▸ **TEXT UNDER STUDY**:

Planning the Post-Pandemic City Online Lecture Series

Wednesday, 2 November 2022 - 5:00pm

The global COVID-19 pandemic has exposed and magnified issues of urban inequality and environmental justice. Quarantine measures and the shut down of city centres have highlighted the extent to which urban land is dominated by road and car parking infrastructure. In many places, air quality has improved, nature has become more prominent and neighbours are starting to speak for the first time. This online lecture series organised by the Planning Society at Queen's University Belfast, will explore, through comparative practice, how planning can re-imagine our cities to enhance well-being through creating more vibrant, sustainable and biodiverse places.

City planner, M. Nolan Gray argues that it’s time to abolish zoning. In Arbitrary Lines: How Zoning Broke the American City and How to Fix It, Gray lays the groundwork for this ambitious cause by clearing up common confusions and myths about how American cities regulate growth and examining the major contemporary critiques of zoning. During this presentation, Gray will set up some of the efforts currently underway to reform zoning and chart how land-use regulation might work in the post-zoning American city.

M. Nolan Gray is a professional city planner and an expert in urban land-use regulation. He is currently completing a Ph.D. in urban planning at the University of California, Los Angeles. Gray previously worked on the front lines of zoning as a planner in New York City. He now serves as an Affiliated Scholar with the Mercatus Center at George Mason University, where he advises state and local policymakers on land-use policy. Gray is a contributor to Market Urbanism and a widely published author, with work appearing in outlets such as The Atlantic, Bloomberg Citylab, and The Guardian. He lives in Los Angeles, California and is originally from Lexington, Kentucky.

▸ **WHAT YOU SHOULD DO**:
Reproduce the passage of the lecture series announcement starting at "City planner, M." and ending at "post-zoning American city.". Work only from the lecture series announcement; draw on nothing outside it.

▸ **INFORMATION PROVIDED**:
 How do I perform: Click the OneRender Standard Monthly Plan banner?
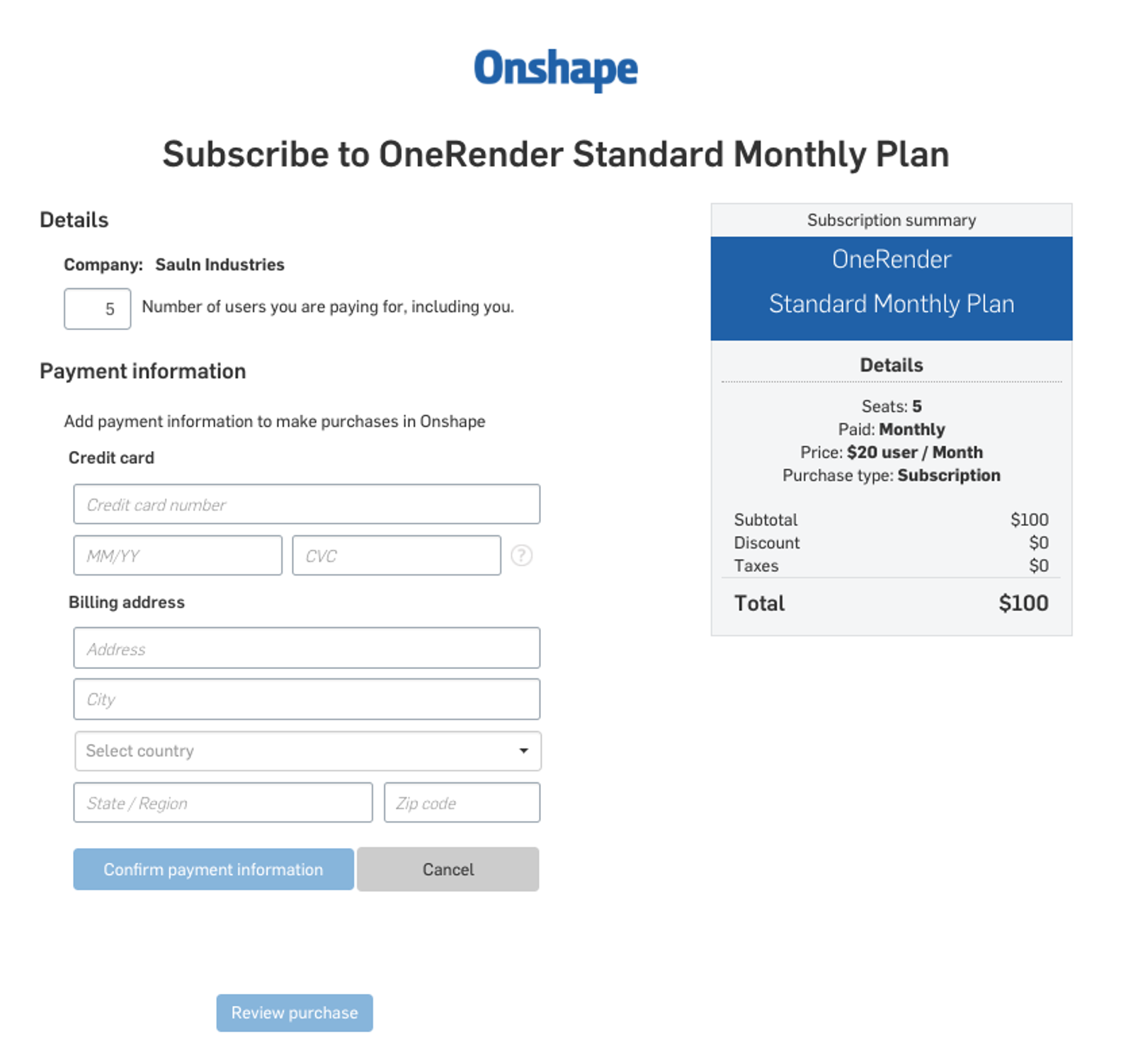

▸ **OUTPUT FOR THIS EXERCISE**:
City planner, M. Nolan Gray argues that it’s time to abolish zoning. In Arbitrary Lines: How Zoning Broke the American City and How to Fix It, Gray lays the groundwork for this ambitious cause by clearing up common confusions and myths about how American cities regulate growth and examining the major contemporary critiques of zoning. During this presentation, Gray will set up some of the efforts currently underway to reform zoning and chart how land-use regulation might work in the post-zoning American city.